* [What needs to be done]: Find the word "label" below. Copy each line that has it.

(Records from a collection)
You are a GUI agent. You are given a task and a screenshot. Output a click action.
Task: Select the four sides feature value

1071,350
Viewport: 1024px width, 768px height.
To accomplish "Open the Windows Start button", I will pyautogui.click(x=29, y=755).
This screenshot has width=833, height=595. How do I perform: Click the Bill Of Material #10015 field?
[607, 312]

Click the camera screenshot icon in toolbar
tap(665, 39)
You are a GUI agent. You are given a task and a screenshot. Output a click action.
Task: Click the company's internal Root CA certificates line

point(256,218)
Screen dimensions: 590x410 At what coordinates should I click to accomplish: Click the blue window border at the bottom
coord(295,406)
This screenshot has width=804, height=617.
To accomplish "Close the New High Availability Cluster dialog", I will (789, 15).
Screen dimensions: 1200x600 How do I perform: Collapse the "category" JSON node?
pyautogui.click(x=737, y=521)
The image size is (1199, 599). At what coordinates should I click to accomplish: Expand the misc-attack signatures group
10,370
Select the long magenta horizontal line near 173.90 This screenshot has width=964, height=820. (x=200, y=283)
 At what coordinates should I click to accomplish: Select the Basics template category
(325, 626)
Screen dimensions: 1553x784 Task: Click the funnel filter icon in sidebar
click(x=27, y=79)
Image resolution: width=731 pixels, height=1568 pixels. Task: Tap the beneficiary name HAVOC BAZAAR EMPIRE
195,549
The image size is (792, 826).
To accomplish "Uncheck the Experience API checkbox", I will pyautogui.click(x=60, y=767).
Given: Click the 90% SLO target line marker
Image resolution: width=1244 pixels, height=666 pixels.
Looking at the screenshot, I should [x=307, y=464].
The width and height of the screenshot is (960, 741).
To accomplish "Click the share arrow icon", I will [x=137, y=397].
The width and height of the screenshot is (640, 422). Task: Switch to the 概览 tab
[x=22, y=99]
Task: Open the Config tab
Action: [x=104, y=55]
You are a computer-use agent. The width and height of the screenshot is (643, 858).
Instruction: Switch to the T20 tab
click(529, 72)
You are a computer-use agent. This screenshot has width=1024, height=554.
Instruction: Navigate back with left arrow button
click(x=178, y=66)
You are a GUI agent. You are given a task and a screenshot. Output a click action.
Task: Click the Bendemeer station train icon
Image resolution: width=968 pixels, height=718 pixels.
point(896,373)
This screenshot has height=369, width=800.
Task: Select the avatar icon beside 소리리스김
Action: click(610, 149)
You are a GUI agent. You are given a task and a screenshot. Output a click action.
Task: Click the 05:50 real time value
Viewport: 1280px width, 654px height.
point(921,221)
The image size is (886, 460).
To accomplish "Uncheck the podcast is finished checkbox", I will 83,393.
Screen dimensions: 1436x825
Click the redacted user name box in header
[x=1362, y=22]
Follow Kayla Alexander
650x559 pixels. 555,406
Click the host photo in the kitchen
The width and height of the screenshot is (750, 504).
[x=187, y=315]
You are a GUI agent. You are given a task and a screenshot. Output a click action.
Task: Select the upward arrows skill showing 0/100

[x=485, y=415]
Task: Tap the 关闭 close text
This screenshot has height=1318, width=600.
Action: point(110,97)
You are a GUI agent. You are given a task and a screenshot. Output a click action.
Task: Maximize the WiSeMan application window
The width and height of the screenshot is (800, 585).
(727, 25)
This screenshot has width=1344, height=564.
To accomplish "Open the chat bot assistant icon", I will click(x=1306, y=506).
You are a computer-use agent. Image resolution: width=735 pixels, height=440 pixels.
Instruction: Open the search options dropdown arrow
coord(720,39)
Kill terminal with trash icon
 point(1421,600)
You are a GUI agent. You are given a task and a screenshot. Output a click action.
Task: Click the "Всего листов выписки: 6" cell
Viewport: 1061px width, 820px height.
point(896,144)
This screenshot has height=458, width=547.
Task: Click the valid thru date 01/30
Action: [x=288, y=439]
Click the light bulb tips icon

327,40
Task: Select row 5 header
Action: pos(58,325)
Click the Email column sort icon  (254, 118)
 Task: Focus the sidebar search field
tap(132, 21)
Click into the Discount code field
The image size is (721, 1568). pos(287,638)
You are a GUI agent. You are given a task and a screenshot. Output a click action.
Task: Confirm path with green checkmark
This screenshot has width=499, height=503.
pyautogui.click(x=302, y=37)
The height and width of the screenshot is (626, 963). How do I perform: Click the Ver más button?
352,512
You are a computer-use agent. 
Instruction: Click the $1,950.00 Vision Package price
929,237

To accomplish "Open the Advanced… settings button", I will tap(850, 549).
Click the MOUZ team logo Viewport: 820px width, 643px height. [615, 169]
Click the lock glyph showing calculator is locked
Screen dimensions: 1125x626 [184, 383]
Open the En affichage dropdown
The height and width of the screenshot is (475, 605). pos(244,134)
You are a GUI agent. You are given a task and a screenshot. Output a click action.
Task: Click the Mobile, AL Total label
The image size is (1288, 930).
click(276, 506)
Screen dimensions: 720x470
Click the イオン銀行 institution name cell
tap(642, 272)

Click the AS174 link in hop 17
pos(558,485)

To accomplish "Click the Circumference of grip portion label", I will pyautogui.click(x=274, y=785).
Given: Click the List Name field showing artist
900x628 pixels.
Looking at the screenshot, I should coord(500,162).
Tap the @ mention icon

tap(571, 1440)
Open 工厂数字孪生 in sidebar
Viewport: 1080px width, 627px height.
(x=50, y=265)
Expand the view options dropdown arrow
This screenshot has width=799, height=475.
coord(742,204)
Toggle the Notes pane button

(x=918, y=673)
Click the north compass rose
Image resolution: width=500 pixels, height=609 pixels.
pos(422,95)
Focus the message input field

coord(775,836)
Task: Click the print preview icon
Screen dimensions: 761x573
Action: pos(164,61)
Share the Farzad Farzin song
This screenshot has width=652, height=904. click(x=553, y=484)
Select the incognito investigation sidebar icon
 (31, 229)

* [Written answer]:
Task: Click the Mobile, AL Total label
To accomplish "Click the Circumference of grip portion label", I will pyautogui.click(x=274, y=785).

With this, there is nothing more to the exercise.